### Records locating words and elements
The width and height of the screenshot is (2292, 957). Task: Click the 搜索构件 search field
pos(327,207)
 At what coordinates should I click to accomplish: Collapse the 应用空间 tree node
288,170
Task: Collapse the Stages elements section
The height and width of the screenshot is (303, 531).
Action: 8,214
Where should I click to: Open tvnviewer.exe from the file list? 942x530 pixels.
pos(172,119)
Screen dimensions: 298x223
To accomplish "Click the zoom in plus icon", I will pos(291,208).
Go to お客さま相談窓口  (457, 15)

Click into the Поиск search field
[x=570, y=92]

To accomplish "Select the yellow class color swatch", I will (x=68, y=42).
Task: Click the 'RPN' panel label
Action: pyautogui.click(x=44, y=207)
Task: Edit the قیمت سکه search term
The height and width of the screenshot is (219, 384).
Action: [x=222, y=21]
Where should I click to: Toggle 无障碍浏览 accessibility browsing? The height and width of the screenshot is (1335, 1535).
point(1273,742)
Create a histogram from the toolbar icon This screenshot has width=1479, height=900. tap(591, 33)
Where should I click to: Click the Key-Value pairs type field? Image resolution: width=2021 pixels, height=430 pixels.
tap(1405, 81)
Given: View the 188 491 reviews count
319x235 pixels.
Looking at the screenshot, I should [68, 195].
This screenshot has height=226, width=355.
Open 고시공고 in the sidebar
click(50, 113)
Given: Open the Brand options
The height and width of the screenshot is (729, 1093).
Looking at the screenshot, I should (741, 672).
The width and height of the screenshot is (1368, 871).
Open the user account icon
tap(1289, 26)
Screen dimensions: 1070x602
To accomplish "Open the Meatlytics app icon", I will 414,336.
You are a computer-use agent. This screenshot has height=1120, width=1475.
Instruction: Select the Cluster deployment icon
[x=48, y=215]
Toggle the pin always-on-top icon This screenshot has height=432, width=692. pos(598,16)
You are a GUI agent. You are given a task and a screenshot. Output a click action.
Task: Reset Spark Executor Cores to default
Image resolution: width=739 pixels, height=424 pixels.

### Aim of the task
Copy the records between the line containing "Where should I click to: Click" and the line containing "Looking at the screenshot, I should [68, 195].", including both of those lines.

### Answer to the exercise
Where should I click to: Click the Key-Value pairs type field? Image resolution: width=2021 pixels, height=430 pixels.
tap(1405, 81)
Given: View the 188 491 reviews count
319x235 pixels.
Looking at the screenshot, I should [68, 195].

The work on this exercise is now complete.